Chantier de paroles vise à annoncer, discuter, mettre en mémoire, les activités publiques d'un groupe de réflexion qui se réunit à Toulouse, au Vieux Temple, les premiers mercredis de chaque mois, pour débattre et réfléchir.
L’homme est un animal classeur. Il l’est remarquablement en ce que l’on désigne, depuis le dernier siècle, par le mot très ambigu de « culture ». On hiérarchise les œuvres. On discerne des classiques, des chefs d’œuvre, des « nanars », des « petits maîtres », des génies… On hiérarchise plus ou moins énergiquement, et de manières changeantes. On établit, depuis Aristote au moins, des frontières entre les genres ou entre les arts, et on les brouille parfois. On classe pas siècle, plus ou moins « grands », ou par écoles, plus ou moins déterminantes… Qui est ce « on » cependant ? L’École, les bibliothèques, les librairies, les acteurs du champ culturel, mais aussi les lecteurs, les spectateurs, les auditeurs, les visiteurs de musée ont besoin de catégories pour se guider, travailler, goûter les singularités. En ces domaines, il faut sans doute « Penser classer », mais les catégories sont toujours quelque peu arbitraires, toujours discutables, parfois factices, voire senties comme quasi fascistes. Elles imposeraient des grilles. Elles nuiraient à l’expression libre des subjectivités. Elles seraient l’expression d’institutions mortifères, qui imposeraient des frontières et des limites pour tout contrôler… Les critiques seraient les valets du pouvoir, qui serait le « on ».

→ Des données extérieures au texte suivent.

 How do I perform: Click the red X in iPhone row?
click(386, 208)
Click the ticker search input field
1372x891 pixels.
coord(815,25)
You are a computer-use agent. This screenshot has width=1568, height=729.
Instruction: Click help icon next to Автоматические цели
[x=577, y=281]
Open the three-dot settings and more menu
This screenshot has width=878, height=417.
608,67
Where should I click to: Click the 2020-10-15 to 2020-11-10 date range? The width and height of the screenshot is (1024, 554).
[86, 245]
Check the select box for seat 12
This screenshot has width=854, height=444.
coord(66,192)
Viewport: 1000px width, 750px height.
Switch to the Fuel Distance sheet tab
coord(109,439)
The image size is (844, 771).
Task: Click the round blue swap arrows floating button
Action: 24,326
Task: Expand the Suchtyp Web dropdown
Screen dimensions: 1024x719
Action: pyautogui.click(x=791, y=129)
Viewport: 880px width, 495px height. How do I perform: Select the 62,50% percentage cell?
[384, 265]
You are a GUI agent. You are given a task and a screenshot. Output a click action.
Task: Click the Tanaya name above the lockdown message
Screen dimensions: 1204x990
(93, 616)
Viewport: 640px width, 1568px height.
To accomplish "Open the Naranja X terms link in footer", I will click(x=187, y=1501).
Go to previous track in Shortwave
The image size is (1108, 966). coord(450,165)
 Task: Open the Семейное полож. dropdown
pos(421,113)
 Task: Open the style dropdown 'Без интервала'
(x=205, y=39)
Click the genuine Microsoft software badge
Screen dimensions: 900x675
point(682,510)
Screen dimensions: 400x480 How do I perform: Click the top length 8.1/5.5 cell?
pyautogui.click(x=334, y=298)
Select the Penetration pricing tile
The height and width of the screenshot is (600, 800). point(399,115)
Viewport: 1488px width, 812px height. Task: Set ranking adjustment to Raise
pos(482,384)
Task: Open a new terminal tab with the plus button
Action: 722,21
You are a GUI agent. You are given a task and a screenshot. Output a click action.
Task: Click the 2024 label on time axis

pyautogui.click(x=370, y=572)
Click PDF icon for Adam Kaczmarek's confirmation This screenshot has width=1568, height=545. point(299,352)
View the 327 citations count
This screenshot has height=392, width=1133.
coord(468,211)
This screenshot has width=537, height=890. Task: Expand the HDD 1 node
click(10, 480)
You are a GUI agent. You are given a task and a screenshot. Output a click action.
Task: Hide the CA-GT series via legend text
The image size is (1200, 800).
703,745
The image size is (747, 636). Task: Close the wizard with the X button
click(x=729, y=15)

Nous sommes à un moment de crise de la question des catégories. Google, la tyrannie actuelle des subjectivités, un certain conservatisme, les nécessités sociales, scolaires parfois du classement, un conservatisme ou le goût passionné du neuf se rencontrent de manière confuse et, sans doute, féconde, dans un champ problématique, où chacun se trouve pris et peut-être partagé.
Christian Thorel, qui dirige la Librairie Ombres Blanches, nous proposera ses analyses quant à la situation contemporaine, particulièrement sur les incidences produites par le numérique dans notre environnement.
Yves Le Pestipon, professeur de Khâgne, rappellera quelques éléments d’histoire, et insistera sur la question de l’enseignement des classiques.
Ces deux interventions, assez brèves, viseront à nourrir un débat avec la salle. Chacun pourra faire part de ses questions, de ses expériences, des réflexions qu’il mène. Toute parole est la bienvenue, dès lors qu’il s’agit de nous instruire ensemble.
La séance commencera à vingt heures, mercredi 10 avril au Vieux Temple de la rue Pargaminières à Toulouse. Le débat finira autour de vingt-deux heures. Chacun pourra alors poursuivre les échanges autour d’un verre et de quelques nourritures. L’entrée est gratuite.